Reviewed by Marc Glassman
Fatih Akin, director & co-script w/Adam Bousdoukos
Starring: Adam Bousdoukos (Zinos Kazantsakis), Morit Bleibtreu (Illias Kazantsakis), Birol Unel (Shayn Weiss), Anna Bederke (Lucia Faust), Pheline Roggan (Nadine Kruger), Dorka Gryllus (Anna Mondstein), Wotan Wilke Mohring (Thomas Neumann), Udo Kier (Herr Jung), Monica Bleibtreu (Grandma Kruger)
Zinos Kazantsakis has a problem. His girlfriend Nadine has left him to go to Shanghai on a long-term journalistic assignment and he can’t afford to join her. He owns a local restaurant in Hamburg, Germany called Soul Kitchen, which serves simple, hearty food. Zinos could sell the joint and join his girl but truth be told, he loves Soul Kitchen and his crazy staff—artist and waitress Lucia, musician and waiter Lutz and the new addition, moody uber chef Shayn, who is intent on transforming the menu from working-class to haute cuisine.
In Fatih Akin’s quirky new comedy Soul Kitchen, Zinos has to plunge down to the depths of his soul to realize how his life should be spent.

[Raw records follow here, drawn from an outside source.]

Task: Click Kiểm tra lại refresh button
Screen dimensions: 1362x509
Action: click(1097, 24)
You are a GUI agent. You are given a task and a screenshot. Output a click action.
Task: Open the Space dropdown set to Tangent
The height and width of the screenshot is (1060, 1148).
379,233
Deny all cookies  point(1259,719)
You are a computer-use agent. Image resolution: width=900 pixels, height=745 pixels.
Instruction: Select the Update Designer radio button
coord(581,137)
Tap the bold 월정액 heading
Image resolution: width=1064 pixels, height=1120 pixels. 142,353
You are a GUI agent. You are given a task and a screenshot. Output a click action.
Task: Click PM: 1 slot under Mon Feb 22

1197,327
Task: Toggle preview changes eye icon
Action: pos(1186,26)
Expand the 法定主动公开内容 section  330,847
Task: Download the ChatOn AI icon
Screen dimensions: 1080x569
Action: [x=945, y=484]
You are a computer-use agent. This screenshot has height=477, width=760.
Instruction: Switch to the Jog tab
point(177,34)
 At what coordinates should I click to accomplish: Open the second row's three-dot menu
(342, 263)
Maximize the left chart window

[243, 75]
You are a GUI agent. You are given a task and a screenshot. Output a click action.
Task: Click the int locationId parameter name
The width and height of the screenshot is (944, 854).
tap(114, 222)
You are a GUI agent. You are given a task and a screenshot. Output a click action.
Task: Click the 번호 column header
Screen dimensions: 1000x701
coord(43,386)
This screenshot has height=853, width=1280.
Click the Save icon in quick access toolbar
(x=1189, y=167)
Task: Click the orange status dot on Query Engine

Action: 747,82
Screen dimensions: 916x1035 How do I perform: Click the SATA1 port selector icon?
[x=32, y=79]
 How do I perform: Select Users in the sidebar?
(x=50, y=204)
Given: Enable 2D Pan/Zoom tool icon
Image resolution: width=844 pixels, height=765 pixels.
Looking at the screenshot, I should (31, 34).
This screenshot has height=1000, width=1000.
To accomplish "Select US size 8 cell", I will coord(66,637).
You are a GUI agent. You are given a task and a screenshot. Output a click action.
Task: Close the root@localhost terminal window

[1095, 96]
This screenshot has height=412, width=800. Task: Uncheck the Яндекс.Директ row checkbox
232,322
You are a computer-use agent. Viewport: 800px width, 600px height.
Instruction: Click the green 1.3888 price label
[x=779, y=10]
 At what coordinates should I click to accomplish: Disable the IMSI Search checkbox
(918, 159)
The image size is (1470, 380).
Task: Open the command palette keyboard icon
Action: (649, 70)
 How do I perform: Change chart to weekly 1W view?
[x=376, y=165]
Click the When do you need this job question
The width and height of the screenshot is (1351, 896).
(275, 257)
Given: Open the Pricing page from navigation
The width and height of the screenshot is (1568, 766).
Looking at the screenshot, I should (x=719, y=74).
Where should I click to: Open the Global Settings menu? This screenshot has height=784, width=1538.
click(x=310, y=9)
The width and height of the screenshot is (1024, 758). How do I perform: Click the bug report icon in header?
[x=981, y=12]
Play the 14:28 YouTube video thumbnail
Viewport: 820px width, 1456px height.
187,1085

Comedies about life should be effervescent but Akin’s soufflé doesn’t rise; the film has too much suffering between some lovely scenes of warmth and intimacy. Worse, Akin, whose last drama The Edge of Heaven was so well scripted that it won prizes at Cannes and the European Film Awards, hasn’t really structured the film all that well. It’s as if he thinks he doesn’t have to try as hard because he’s making a comedy.
Wrong. It’s far more difficult to make a comedy than a drama.
After Nadine leaves, Zinos hurts his back so badly that he has to see a physiotherapist. Good news: she’s beautiful. Bad news: he doesn’t get better. Akin seems to think it’s funny for his protagonist to stumble around Hamburg with an awful back but that kind of slapstick only works if it’s played well. And Adam Bousdoukos is no Charlie Chaplin.
He is a reasonably good actor, though, so the film intermittently flickers to life as Bousdoukos’s Zinos helps his imprisoned brother Illias to get a new start as a worker in Soul Kitchen. Fortunes improve at the restaurant as Shayn’s fine dining technique begins to pay dividends and a new—stolen—sound system and a dj attract a late night crowd. Just when Zinos and the audience starts to relax in a kind of mid-70s groove, everything goes haywire—only for peace to be restored in the end.
The annoying thing about Soul Kitchen is that the good parts– Bousdoukos’s performance, the blooming romance between Lucia and Illias, the late night party scenes—are so good that you want the whole film to work. But it doesn’t. Soul Kitchen gives you half a good meal: the appetizers and desert are fine but watch out for the main course.